**ASSIGNED TASK**
Line by line, output the material without altering anything.

**RECORDS FOR PROCESSING**
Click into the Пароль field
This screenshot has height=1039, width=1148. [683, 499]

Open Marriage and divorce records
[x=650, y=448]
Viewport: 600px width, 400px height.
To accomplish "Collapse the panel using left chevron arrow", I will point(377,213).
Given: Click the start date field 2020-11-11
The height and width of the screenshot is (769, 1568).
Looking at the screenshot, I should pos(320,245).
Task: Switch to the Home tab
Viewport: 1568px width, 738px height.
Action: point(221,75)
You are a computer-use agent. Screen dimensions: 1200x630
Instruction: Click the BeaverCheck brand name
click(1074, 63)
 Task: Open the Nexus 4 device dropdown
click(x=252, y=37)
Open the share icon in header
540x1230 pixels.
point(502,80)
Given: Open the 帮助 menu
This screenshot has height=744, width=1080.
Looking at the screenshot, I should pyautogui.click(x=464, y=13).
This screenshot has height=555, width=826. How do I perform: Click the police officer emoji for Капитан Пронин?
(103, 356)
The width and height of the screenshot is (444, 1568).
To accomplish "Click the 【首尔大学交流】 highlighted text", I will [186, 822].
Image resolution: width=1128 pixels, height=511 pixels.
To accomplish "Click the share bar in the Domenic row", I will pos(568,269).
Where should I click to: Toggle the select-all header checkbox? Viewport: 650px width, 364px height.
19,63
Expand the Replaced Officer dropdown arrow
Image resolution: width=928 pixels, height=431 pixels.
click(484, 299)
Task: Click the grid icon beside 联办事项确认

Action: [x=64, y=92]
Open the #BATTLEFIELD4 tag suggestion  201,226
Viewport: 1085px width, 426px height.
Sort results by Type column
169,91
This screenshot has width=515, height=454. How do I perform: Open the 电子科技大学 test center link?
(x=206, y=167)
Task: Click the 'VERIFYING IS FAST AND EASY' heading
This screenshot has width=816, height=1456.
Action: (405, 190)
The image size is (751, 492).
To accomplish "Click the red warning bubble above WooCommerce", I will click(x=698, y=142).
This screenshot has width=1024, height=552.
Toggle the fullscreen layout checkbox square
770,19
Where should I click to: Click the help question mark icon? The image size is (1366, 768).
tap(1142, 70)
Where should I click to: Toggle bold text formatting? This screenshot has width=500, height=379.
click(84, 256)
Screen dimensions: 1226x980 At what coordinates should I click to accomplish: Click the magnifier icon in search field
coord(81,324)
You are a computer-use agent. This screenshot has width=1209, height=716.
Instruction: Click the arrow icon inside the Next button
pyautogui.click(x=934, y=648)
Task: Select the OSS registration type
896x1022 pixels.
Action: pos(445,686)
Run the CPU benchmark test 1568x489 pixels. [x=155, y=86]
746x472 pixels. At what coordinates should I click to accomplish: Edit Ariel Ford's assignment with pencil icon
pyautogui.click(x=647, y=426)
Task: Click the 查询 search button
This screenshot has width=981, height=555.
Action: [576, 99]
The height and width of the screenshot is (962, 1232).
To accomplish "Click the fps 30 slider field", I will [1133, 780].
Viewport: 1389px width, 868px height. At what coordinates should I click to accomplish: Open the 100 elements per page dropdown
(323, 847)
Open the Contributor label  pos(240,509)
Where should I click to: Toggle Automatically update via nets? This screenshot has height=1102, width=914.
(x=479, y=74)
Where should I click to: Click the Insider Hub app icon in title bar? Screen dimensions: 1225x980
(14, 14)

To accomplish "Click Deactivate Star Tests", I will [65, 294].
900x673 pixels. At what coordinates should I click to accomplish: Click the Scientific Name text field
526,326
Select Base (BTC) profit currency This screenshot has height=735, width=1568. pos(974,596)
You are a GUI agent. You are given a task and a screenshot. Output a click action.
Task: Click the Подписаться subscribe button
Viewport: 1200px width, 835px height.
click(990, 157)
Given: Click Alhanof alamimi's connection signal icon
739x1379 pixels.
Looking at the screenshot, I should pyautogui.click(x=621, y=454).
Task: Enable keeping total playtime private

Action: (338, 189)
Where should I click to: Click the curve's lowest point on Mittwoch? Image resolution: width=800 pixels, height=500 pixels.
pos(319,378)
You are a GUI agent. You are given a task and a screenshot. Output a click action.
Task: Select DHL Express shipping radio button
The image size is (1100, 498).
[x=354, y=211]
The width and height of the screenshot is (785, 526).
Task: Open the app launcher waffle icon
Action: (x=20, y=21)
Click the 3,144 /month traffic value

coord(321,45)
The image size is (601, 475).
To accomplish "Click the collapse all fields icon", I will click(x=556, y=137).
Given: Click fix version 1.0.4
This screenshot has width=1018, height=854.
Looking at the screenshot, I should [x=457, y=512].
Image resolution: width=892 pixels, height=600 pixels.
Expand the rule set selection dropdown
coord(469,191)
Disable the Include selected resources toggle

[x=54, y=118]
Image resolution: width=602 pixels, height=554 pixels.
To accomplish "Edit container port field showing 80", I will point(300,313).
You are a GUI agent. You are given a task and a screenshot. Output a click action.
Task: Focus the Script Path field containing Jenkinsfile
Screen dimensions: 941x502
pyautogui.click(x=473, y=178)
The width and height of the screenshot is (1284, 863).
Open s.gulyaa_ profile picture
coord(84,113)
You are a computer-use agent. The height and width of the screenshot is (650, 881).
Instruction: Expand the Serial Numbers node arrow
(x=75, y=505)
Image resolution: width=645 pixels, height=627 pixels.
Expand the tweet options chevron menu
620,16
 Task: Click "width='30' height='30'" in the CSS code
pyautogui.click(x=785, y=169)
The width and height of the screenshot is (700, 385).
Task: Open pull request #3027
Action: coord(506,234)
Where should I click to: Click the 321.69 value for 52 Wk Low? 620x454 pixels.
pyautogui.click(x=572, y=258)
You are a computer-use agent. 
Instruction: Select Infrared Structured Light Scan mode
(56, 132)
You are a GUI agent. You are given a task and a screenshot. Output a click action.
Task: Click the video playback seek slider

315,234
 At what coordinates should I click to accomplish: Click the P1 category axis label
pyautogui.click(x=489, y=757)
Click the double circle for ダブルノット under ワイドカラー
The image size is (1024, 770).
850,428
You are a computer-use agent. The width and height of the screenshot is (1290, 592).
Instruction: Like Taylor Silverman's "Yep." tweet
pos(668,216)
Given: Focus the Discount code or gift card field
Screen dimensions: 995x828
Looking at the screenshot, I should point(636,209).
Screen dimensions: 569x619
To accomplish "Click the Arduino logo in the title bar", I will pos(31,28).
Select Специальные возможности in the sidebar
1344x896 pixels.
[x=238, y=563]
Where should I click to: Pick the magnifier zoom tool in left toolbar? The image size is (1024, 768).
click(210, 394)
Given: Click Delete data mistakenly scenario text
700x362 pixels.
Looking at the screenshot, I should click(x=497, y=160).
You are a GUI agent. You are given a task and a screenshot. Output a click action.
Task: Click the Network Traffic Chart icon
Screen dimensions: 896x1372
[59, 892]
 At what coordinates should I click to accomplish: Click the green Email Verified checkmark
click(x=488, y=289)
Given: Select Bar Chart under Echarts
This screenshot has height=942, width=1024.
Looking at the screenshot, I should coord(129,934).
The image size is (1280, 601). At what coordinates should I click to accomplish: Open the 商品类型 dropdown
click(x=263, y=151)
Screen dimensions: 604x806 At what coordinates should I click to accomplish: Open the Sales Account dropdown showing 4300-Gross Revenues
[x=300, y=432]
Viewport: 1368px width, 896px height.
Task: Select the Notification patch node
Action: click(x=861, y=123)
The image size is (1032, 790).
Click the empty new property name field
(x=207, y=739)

**ANSWER TO THE EXERCISE**
Click into the Пароль field
This screenshot has height=1039, width=1148. [683, 499]

Open Marriage and divorce records
[x=650, y=448]
Viewport: 600px width, 400px height.
To accomplish "Collapse the panel using left chevron arrow", I will point(377,213).
Given: Click the start date field 2020-11-11
The height and width of the screenshot is (769, 1568).
Looking at the screenshot, I should pos(320,245).
Task: Switch to the Home tab
Viewport: 1568px width, 738px height.
Action: point(221,75)
You are a computer-use agent. Screen dimensions: 1200x630
Instruction: Click the BeaverCheck brand name
click(1074, 63)
 Task: Open the Nexus 4 device dropdown
click(x=252, y=37)
Open the share icon in header
540x1230 pixels.
point(502,80)
Given: Open the 帮助 menu
This screenshot has height=744, width=1080.
Looking at the screenshot, I should pyautogui.click(x=464, y=13).
This screenshot has height=555, width=826. How do I perform: Click the police officer emoji for Капитан Пронин?
(103, 356)
The width and height of the screenshot is (444, 1568).
To accomplish "Click the 【首尔大学交流】 highlighted text", I will [186, 822].
Image resolution: width=1128 pixels, height=511 pixels.
To accomplish "Click the share bar in the Domenic row", I will pos(568,269).
Where should I click to: Toggle the select-all header checkbox? Viewport: 650px width, 364px height.
19,63
Expand the Replaced Officer dropdown arrow
Image resolution: width=928 pixels, height=431 pixels.
click(484, 299)
Task: Click the grid icon beside 联办事项确认

Action: [x=64, y=92]
Open the #BATTLEFIELD4 tag suggestion  201,226
Viewport: 1085px width, 426px height.
Sort results by Type column
169,91
This screenshot has width=515, height=454. How do I perform: Open the 电子科技大学 test center link?
(x=206, y=167)
Task: Click the 'VERIFYING IS FAST AND EASY' heading
This screenshot has width=816, height=1456.
Action: (405, 190)
The image size is (751, 492).
To accomplish "Click the red warning bubble above WooCommerce", I will click(x=698, y=142).
This screenshot has width=1024, height=552.
Toggle the fullscreen layout checkbox square
770,19
Where should I click to: Click the help question mark icon? The image size is (1366, 768).
tap(1142, 70)
Where should I click to: Toggle bold text formatting? This screenshot has width=500, height=379.
click(84, 256)
Screen dimensions: 1226x980 At what coordinates should I click to accomplish: Click the magnifier icon in search field
coord(81,324)
You are a computer-use agent. This screenshot has width=1209, height=716.
Instruction: Click the arrow icon inside the Next button
pyautogui.click(x=934, y=648)
Task: Select the OSS registration type
896x1022 pixels.
Action: pos(445,686)
Run the CPU benchmark test 1568x489 pixels. [x=155, y=86]
746x472 pixels. At what coordinates should I click to accomplish: Edit Ariel Ford's assignment with pencil icon
pyautogui.click(x=647, y=426)
Task: Click the 查询 search button
This screenshot has width=981, height=555.
Action: [576, 99]
The height and width of the screenshot is (962, 1232).
To accomplish "Click the fps 30 slider field", I will [1133, 780].
Viewport: 1389px width, 868px height. At what coordinates should I click to accomplish: Open the 100 elements per page dropdown
(323, 847)
Open the Contributor label  pos(240,509)
Where should I click to: Toggle Automatically update via nets? This screenshot has height=1102, width=914.
(x=479, y=74)
Where should I click to: Click the Insider Hub app icon in title bar? Screen dimensions: 1225x980
(14, 14)

To accomplish "Click Deactivate Star Tests", I will [65, 294].
900x673 pixels. At what coordinates should I click to accomplish: Click the Scientific Name text field
526,326
Select Base (BTC) profit currency This screenshot has height=735, width=1568. pos(974,596)
You are a GUI agent. You are given a task and a screenshot. Output a click action.
Task: Click the Подписаться subscribe button
Viewport: 1200px width, 835px height.
click(990, 157)
Given: Click Alhanof alamimi's connection signal icon
739x1379 pixels.
Looking at the screenshot, I should pyautogui.click(x=621, y=454).
Task: Enable keeping total playtime private

Action: (338, 189)
Where should I click to: Click the curve's lowest point on Mittwoch? Image resolution: width=800 pixels, height=500 pixels.
pos(319,378)
You are a GUI agent. You are given a task and a screenshot. Output a click action.
Task: Select DHL Express shipping radio button
The image size is (1100, 498).
[x=354, y=211]
The width and height of the screenshot is (785, 526).
Task: Open the app launcher waffle icon
Action: (x=20, y=21)
Click the 3,144 /month traffic value

coord(321,45)
The image size is (601, 475).
To accomplish "Click the collapse all fields icon", I will click(x=556, y=137).
Given: Click fix version 1.0.4
This screenshot has width=1018, height=854.
Looking at the screenshot, I should [x=457, y=512].
Image resolution: width=892 pixels, height=600 pixels.
Expand the rule set selection dropdown
coord(469,191)
Disable the Include selected resources toggle

[x=54, y=118]
Image resolution: width=602 pixels, height=554 pixels.
To accomplish "Edit container port field showing 80", I will point(300,313).
You are a GUI agent. You are given a task and a screenshot. Output a click action.
Task: Focus the Script Path field containing Jenkinsfile
Screen dimensions: 941x502
pyautogui.click(x=473, y=178)
The width and height of the screenshot is (1284, 863).
Open s.gulyaa_ profile picture
coord(84,113)
You are a computer-use agent. The height and width of the screenshot is (650, 881).
Instruction: Expand the Serial Numbers node arrow
(x=75, y=505)
Image resolution: width=645 pixels, height=627 pixels.
Expand the tweet options chevron menu
620,16
 Task: Click "width='30' height='30'" in the CSS code
pyautogui.click(x=785, y=169)
The width and height of the screenshot is (700, 385).
Task: Open pull request #3027
Action: coord(506,234)
Where should I click to: Click the 321.69 value for 52 Wk Low? 620x454 pixels.
pyautogui.click(x=572, y=258)
You are a computer-use agent. 
Instruction: Select Infrared Structured Light Scan mode
(56, 132)
You are a GUI agent. You are given a task and a screenshot. Output a click action.
Task: Click the video playback seek slider

315,234
 At what coordinates should I click to accomplish: Click the P1 category axis label
pyautogui.click(x=489, y=757)
Click the double circle for ダブルノット under ワイドカラー
The image size is (1024, 770).
850,428
You are a computer-use agent. The width and height of the screenshot is (1290, 592).
Instruction: Like Taylor Silverman's "Yep." tweet
pos(668,216)
Given: Focus the Discount code or gift card field
Screen dimensions: 995x828
Looking at the screenshot, I should point(636,209).
Screen dimensions: 569x619
To accomplish "Click the Arduino logo in the title bar", I will pos(31,28).
Select Специальные возможности in the sidebar
1344x896 pixels.
[x=238, y=563]
Where should I click to: Pick the magnifier zoom tool in left toolbar? The image size is (1024, 768).
click(210, 394)
Given: Click Delete data mistakenly scenario text
700x362 pixels.
Looking at the screenshot, I should click(x=497, y=160).
You are a GUI agent. You are given a task and a screenshot. Output a click action.
Task: Click the Network Traffic Chart icon
Screen dimensions: 896x1372
[59, 892]
 At what coordinates should I click to accomplish: Click the green Email Verified checkmark
click(x=488, y=289)
Given: Select Bar Chart under Echarts
This screenshot has height=942, width=1024.
Looking at the screenshot, I should coord(129,934).
The image size is (1280, 601). At what coordinates should I click to accomplish: Open the 商品类型 dropdown
click(x=263, y=151)
Screen dimensions: 604x806 At what coordinates should I click to accomplish: Open the Sales Account dropdown showing 4300-Gross Revenues
[x=300, y=432]
Viewport: 1368px width, 896px height.
Task: Select the Notification patch node
Action: click(x=861, y=123)
The image size is (1032, 790).
Click the empty new property name field
(x=207, y=739)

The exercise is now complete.